Data for this exercise:

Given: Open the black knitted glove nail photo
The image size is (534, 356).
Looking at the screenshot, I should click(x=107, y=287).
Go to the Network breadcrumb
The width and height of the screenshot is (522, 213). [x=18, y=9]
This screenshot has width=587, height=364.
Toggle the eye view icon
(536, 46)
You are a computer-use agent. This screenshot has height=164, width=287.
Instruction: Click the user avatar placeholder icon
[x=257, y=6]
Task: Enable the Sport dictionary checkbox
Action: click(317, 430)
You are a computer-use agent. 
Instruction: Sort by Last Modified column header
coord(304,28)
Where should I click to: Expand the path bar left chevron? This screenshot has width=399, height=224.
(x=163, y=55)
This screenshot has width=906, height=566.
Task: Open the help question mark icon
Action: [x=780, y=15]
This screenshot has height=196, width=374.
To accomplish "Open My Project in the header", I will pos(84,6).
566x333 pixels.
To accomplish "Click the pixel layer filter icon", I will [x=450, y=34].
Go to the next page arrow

Exercise brief: The records above are to be written out again word for word.

Reply:
Given: Open the black knitted glove nail photo
The image size is (534, 356).
Looking at the screenshot, I should click(x=107, y=287).
Go to the Network breadcrumb
The width and height of the screenshot is (522, 213). [x=18, y=9]
This screenshot has width=587, height=364.
Toggle the eye view icon
(536, 46)
You are a computer-use agent. This screenshot has height=164, width=287.
Instruction: Click the user avatar placeholder icon
[x=257, y=6]
Task: Enable the Sport dictionary checkbox
Action: click(317, 430)
You are a computer-use agent. 
Instruction: Sort by Last Modified column header
coord(304,28)
Where should I click to: Expand the path bar left chevron? This screenshot has width=399, height=224.
(x=163, y=55)
This screenshot has width=906, height=566.
Task: Open the help question mark icon
Action: [x=780, y=15]
This screenshot has height=196, width=374.
To accomplish "Open My Project in the header", I will pos(84,6).
566x333 pixels.
To accomplish "Click the pixel layer filter icon", I will [x=450, y=34].
Go to the next page arrow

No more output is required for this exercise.